The Broken Mirror of Assumptions

If you think too deeply about thinking, you can fall into a trap. In 2006, Adam Brandenburger and H. Jerome Keisler discovered a brain-twisting paradox that shows the limits of common knowledge.
Imagine two players, Ann and Bob. Ann believes that Bob assumes that Ann thinks Bob’s assumption is wrong. An assumption is your strongest possible belief. Now ask: Does Ann think Bob is wrong?
If Ann thinks Bob is wrong, then Bob’s assumption (whatever it is) must be false. But if Bob’s assumption is that Ann thinks he is wrong, and Ann does think he is wrong, then Bob is actually right. So if Ann thinks Bob is wrong, Bob is right. But if a very smart Ann realizes this, she will see that thinking Bob is wrong leads to a contradiction. So she must think Bob is right. But if she thinks Bob is right, then Bob’s assumption is true. But wait, we just assumed Ann thought Bob was wrong at the start!
This logical loop proves something profound: You cannot build a perfect map of everyone’s beliefs that includes all possibilities. There will always be a statement—like Ann’s belief about Bob’s assumption—that breaks the system. Just like looking into two mirrors facing each other, the image eventually dissolves into blurry chaos. Our reasoning has fundamental limits.
Why We Still Play
Sometimes this all seems like an abstract puzzle about coins and chessboards. But these rules actually run the modern world. When computer scientists build an AI to play poker—where bluffing and mind-reading are everything—they use epistemic logic. The AI doesn’t just calculate odds; it builds a model of what you think it is holding, and what you think it thinks you are holding.

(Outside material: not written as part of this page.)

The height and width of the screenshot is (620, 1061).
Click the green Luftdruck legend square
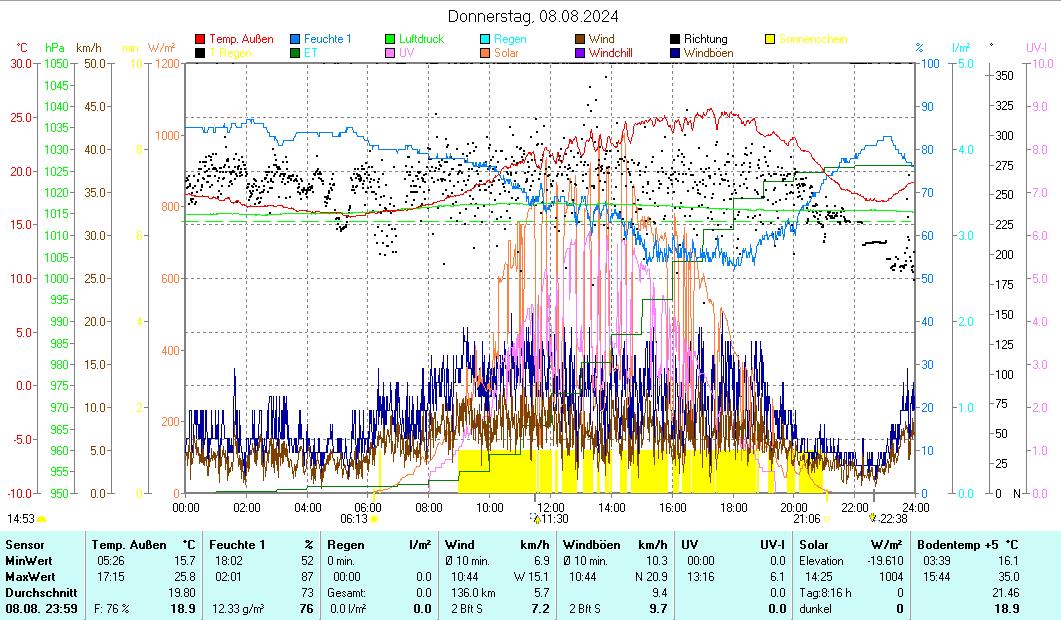[x=390, y=40]
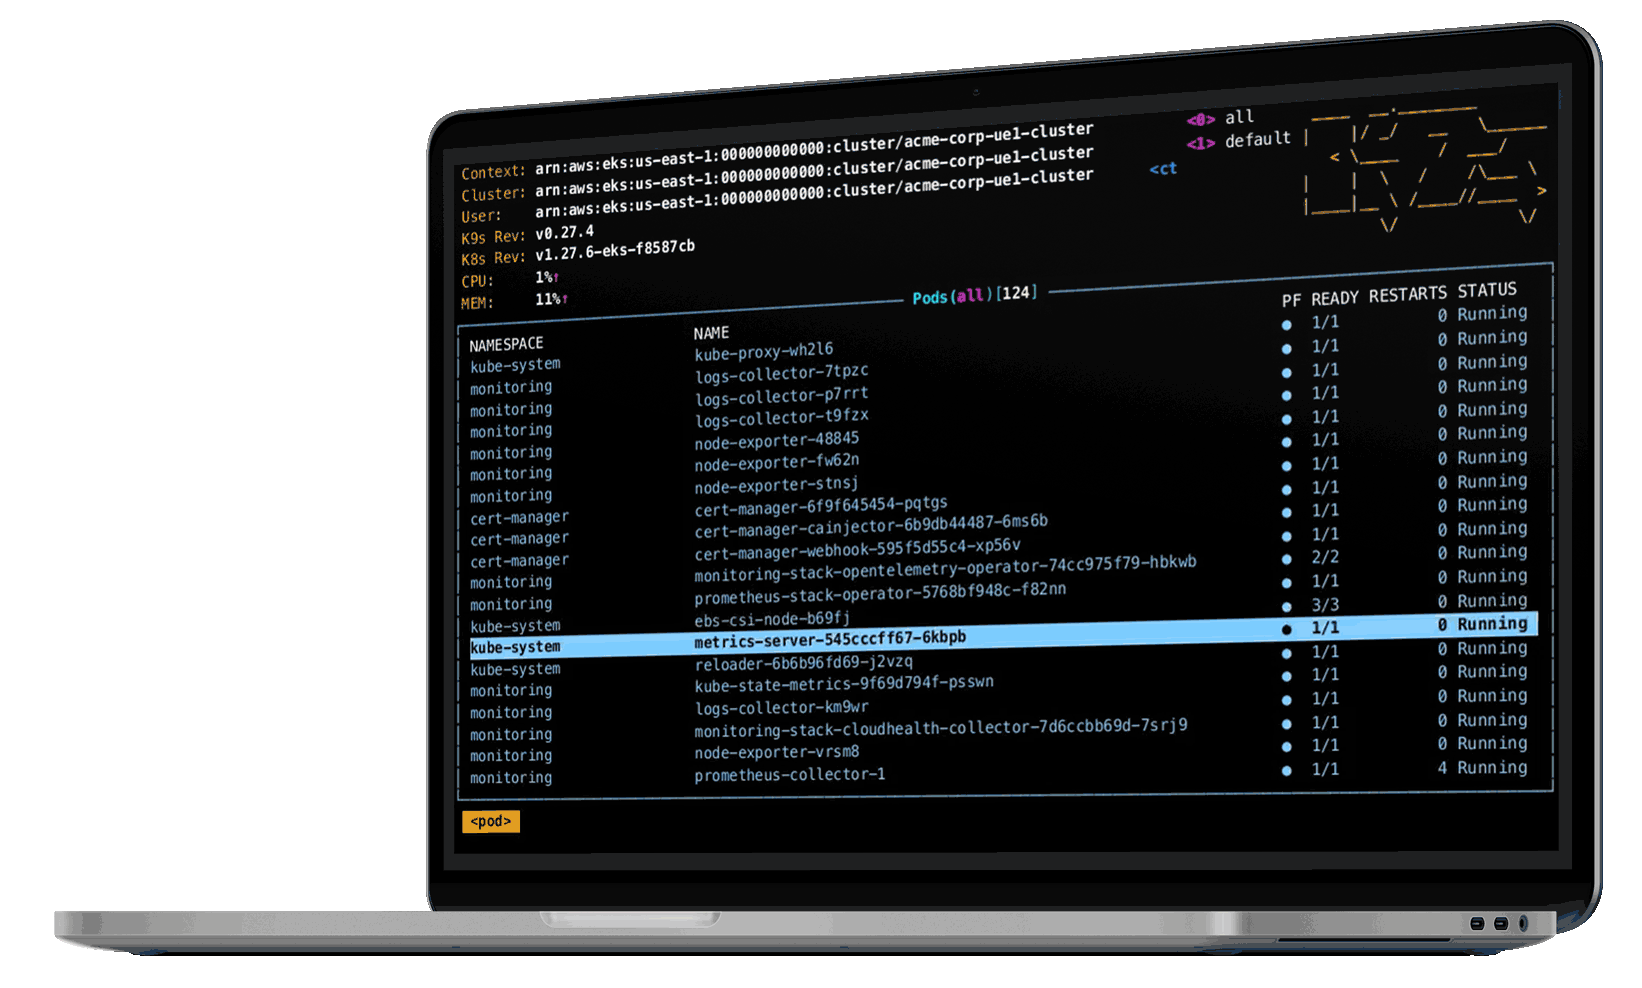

Economists use this to design auctions and trade deals. They have to figure out what buyers believe about sellers and what sellers believe about those beliefs. And in our daily life, we make choices based on our “theory of mind.” When you cross the street, you’re not just guessing if the driver sees you; you’re guessing whether the driver assumes you will stop, and whether the driver assumes you assume they will speed up.
The math of epistemic game theory shows us that pure logic sometimes demands we act randomly to survive, and that a perfectly clear view of another person’s thoughts is mathematically impossible. Understanding this doesn’t just make you better at games. It teaches us that our choices are always wrapped up in the mysterious, tangled, and infinite task of guessing what other people believe.
Think about it
- If a computer can always pick the strictly rational move, but a human sometimes picks a risky one because they have a “bad feeling,” who is playing the game better?
- You’re in a staring contest. You want to blink, but you don’t want them to know you want to blink. How does your strategy change if you know they are thinking the exact same thing?
- Can you ever prove that a choice you made was completely random, or does your brain always have a secret pattern that can be predicted?